● **What you will do**: Look through the data and write out every line with the word "Uncheck" in it.

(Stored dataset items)
=======

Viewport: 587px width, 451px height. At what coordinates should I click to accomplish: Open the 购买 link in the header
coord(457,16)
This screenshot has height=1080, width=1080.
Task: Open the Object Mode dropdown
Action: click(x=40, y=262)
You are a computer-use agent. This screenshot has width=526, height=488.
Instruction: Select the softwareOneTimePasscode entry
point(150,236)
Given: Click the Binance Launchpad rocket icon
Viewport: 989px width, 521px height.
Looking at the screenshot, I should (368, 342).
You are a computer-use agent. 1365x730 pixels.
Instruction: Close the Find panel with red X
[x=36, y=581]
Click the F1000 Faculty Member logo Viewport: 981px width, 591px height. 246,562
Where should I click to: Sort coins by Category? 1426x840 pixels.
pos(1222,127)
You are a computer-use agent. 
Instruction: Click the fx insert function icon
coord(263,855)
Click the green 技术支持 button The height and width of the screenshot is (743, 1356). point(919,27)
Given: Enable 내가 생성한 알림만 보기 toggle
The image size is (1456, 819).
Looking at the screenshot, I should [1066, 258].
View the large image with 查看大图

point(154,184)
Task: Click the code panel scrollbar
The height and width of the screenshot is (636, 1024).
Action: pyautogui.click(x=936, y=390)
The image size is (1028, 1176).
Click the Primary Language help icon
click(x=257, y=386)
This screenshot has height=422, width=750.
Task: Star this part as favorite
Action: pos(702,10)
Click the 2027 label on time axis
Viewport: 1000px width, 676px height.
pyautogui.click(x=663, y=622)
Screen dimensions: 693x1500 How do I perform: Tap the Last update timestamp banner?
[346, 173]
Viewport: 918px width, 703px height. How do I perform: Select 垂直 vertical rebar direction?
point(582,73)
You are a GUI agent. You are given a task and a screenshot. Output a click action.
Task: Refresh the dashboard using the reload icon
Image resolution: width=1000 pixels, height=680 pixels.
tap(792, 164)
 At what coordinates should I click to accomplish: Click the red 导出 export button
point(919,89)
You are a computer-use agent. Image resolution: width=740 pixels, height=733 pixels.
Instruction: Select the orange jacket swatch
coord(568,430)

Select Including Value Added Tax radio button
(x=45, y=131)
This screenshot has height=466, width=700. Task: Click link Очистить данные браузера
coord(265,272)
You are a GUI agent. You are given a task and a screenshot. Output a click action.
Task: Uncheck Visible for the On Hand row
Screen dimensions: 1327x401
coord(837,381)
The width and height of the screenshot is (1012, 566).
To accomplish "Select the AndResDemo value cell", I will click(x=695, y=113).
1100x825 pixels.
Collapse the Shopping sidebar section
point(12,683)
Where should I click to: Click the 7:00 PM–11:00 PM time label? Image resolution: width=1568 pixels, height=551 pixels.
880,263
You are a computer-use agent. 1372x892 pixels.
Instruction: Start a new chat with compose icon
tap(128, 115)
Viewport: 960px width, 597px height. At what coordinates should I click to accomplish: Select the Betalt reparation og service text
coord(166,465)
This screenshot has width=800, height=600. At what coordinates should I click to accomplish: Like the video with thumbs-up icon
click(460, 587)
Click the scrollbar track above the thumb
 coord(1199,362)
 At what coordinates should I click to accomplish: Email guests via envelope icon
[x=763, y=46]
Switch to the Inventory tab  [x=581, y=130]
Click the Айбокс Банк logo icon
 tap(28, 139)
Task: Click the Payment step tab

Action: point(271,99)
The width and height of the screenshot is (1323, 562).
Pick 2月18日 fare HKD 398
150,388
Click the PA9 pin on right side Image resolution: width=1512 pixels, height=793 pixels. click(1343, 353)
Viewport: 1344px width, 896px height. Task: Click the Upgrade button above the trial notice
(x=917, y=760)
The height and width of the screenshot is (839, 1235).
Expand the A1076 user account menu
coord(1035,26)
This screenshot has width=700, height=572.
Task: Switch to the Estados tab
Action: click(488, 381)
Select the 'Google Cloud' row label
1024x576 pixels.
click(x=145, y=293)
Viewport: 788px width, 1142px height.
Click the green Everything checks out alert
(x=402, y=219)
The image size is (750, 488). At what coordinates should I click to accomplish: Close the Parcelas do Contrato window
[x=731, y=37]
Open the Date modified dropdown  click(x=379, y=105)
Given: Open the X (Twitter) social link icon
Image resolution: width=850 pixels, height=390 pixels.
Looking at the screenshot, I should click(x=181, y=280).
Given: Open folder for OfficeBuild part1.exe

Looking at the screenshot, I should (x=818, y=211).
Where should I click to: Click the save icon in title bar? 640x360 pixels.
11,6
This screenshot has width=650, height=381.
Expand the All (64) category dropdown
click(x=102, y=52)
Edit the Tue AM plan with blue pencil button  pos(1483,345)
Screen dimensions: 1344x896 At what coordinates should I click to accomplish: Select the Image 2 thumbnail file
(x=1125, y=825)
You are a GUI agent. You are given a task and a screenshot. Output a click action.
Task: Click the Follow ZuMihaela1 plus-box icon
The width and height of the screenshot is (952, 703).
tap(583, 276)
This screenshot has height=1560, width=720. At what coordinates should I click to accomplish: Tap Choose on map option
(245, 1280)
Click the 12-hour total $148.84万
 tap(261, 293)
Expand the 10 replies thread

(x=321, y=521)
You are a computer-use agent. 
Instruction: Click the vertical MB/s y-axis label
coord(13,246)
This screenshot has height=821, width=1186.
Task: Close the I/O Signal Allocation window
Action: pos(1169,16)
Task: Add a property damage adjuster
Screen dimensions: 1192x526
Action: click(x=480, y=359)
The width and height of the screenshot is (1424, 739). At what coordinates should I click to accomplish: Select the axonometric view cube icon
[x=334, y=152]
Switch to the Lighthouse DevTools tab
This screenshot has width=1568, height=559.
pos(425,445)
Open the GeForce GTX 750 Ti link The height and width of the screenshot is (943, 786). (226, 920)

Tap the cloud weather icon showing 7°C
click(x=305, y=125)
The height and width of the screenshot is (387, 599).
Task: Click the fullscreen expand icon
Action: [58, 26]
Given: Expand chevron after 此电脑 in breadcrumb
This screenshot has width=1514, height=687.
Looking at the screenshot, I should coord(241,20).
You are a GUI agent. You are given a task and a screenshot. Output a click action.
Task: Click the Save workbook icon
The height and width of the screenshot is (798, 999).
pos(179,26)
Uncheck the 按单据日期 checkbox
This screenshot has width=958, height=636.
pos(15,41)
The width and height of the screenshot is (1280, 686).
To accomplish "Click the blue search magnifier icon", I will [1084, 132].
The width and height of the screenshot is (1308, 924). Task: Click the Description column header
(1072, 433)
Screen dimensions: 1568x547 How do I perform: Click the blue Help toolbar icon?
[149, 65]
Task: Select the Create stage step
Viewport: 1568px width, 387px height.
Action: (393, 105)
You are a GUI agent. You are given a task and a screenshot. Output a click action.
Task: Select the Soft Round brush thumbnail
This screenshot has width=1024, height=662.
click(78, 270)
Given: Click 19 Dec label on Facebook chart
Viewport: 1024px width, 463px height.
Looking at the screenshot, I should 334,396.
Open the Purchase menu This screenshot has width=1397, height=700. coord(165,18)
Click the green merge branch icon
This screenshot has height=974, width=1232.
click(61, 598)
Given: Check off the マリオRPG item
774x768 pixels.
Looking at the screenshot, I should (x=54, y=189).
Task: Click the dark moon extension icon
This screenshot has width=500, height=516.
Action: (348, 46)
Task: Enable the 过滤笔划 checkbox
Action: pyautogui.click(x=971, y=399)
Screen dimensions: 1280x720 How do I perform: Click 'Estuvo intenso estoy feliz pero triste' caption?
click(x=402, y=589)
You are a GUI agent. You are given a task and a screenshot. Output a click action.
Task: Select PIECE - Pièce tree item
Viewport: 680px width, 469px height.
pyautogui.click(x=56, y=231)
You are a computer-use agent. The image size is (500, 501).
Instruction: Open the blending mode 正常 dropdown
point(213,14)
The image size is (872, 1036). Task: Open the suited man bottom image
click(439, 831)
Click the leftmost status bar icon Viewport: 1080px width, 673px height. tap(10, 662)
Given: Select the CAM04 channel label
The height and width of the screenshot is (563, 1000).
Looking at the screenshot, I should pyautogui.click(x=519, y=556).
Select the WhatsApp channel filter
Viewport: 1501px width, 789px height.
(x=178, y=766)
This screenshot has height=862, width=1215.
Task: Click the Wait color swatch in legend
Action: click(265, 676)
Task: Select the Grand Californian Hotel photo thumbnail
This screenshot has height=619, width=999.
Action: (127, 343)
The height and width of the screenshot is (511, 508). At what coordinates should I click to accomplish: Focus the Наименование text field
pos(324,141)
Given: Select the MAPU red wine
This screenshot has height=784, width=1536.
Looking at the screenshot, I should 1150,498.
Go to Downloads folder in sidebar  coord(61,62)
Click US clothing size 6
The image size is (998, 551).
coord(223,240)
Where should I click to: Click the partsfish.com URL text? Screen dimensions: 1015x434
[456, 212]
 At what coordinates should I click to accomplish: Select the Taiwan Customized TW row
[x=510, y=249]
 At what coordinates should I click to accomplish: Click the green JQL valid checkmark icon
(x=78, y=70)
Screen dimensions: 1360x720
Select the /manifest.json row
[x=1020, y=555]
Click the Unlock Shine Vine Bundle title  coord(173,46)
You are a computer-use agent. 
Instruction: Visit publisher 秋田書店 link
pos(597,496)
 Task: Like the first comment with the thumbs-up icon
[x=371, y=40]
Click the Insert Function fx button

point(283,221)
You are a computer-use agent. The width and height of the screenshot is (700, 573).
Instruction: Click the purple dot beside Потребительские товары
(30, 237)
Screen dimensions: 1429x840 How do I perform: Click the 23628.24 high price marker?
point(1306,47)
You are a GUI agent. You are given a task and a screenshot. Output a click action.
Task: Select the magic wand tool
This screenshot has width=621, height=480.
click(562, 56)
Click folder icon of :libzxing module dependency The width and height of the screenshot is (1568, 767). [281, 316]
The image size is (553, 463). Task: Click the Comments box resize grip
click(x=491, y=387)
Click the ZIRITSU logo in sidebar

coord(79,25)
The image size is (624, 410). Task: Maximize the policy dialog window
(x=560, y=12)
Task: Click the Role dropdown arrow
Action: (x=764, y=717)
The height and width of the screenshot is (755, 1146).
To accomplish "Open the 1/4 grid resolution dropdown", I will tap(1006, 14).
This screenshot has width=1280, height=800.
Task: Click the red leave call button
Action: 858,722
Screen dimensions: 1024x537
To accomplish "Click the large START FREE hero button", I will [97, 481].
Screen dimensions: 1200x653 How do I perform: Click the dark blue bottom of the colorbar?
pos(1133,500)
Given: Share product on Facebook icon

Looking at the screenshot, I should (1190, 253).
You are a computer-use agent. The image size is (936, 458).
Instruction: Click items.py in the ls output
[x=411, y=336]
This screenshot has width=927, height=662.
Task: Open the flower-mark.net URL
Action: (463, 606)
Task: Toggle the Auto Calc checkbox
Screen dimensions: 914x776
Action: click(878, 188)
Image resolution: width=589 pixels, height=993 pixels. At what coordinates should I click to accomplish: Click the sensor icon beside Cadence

=======

● **Answer**:
Task: Uncheck Visible for the On Hand row
Uncheck the 按单据日期 checkbox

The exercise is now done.